Within a short period of time, India and China went from exporting oil to becoming major oil importers. Consequently, the excess global oil capacity, which once numbered eight million barrels per day, was reduced to two million barrels per day. That is correct; the world is still producing more oil than demand for oil. However, because supply is only slightly higher than demand, the market is constantly on edge. Thus, news of Hurricane Katrina, rebels in Nigeria or the nuclear dispute with Iran tends to make the market nervous because several nations produce more than two million barrels per day and the fear that anyone of them may face a disruption keeps the market on edge and invites speculators to invest in oil in the hope that demand for oil may rise faster than supply or a disruption in supply would push prices to the sky in which case, investors would reap enormous profits.
The problem of oil supply has been exasperated by western nations, including the United States, who refuse to allow drilling for additional oil. The refusal to allow additional drilling is interfering with the free market system from efficiently responding to high oil prices.
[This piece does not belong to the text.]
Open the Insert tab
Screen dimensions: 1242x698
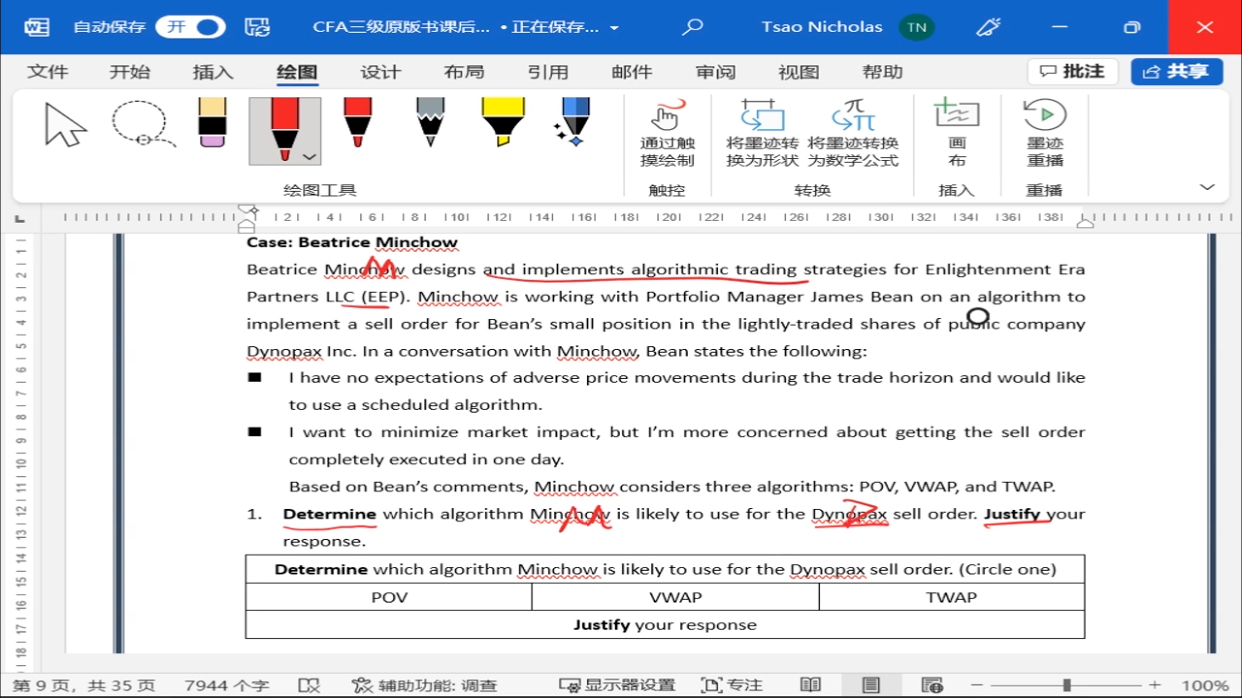click(212, 72)
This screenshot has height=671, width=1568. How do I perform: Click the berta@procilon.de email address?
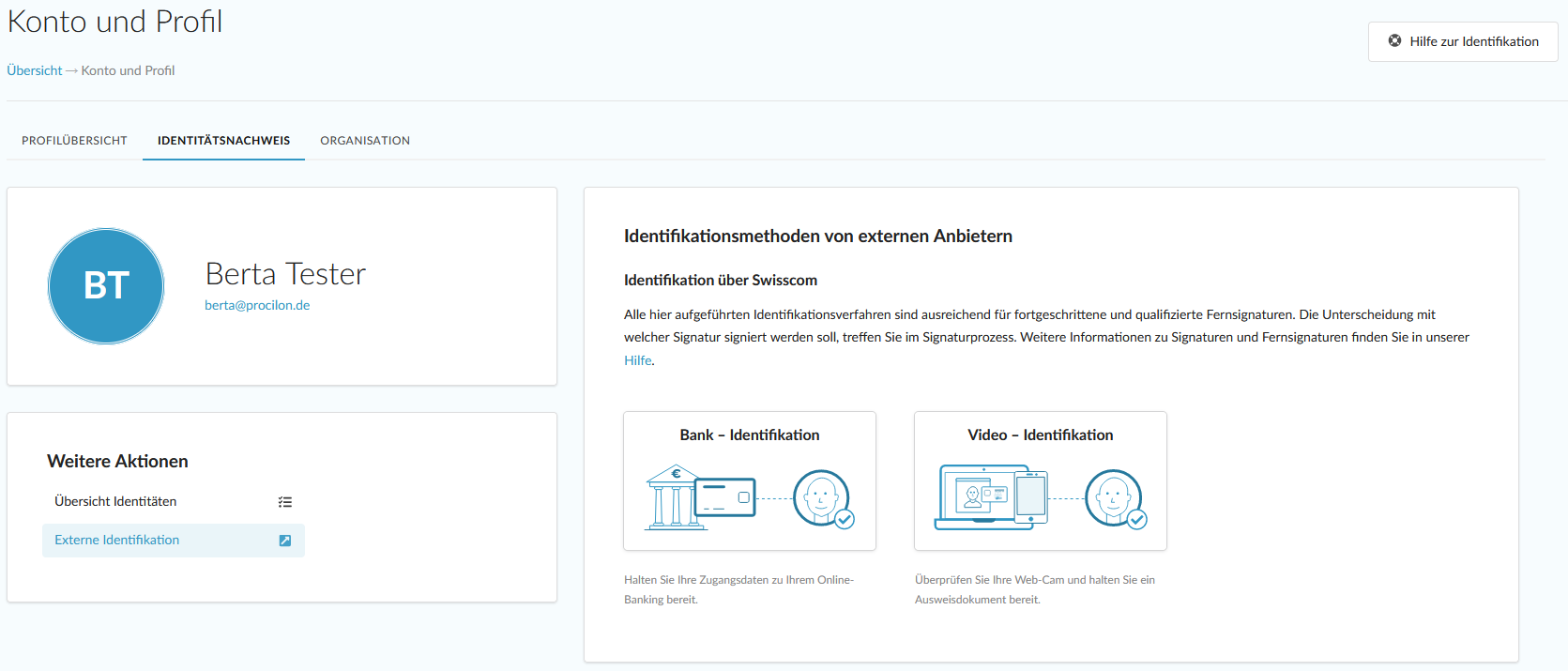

It is absolutely irresponsible for the United States government to prevent the oil industry from producing oil anywhere and everywhere that oil maybe found and produced in an environmentally sound way.
Some argue that allowing additional drilling will only produce one million barrels of oil per day. (As if one million barrels of oil per day is insignificant.) What those people don't understand is that it is not the amount of additional oil the United States produces that counts; it is the amount of additional global capacity that makes a difference. Thus, one million additional barrels in the United States, one million in the Middle East and one million in Latin America will make a huge difference when added together if the end result is substantial excess oil capacity. Even if substantial excess capacity is not possible, continuous exploration and production is necessary to keep up with the additional demand from China and India. If western nations refuse to explore and drill for oil, then demand may one day surpass supply and the price of gasoline may reach $10 per gallon, a price that may damage the U.S. economy and cause enormous suffering for the poor of the world.
As to government intervention, the United States government should do NOTHING to artificially interfere with people's energy consumption habits. The government should get out of the way and let consumers and the free market respond to oil prices. Government intervention is more likely to cause additional problems than provide solutions. A case in point is the government mandated use of Ethanol which most experts credit for contributing to the global rise in food prices.
Over the last five years, the American car industry has responded to high oil prices by taking numerous steps to improve the efficiency of their automobiles. For example, GM, Ford and Chrysler began mass producing vehicles with cylinder deactivation technology whereby a vehicle switches from eight cylinders to four cylinders when road condition allow for such reduction in power and energy consumption. GM is near completion of the Volt, a new car that promises to take energy consumption to new lows. All car companies are now producing hybrids. The point here is that the car companies did not take the above mentioned steps because the government asked them to change, they began changing their cars when their consumers and the free market demanded more efficient cars.
As to other forms of energy, such as solar, wind, hydrogen, etc., the market and consumers should decide the extent of their use. The consumer will naturally begin using other forms of renewable energy once it becomes cost effective to do so. The fact is, oil continues to be the most cost effective and efficient of the available sources of energy. This is a fact that should not be denied for political reasons.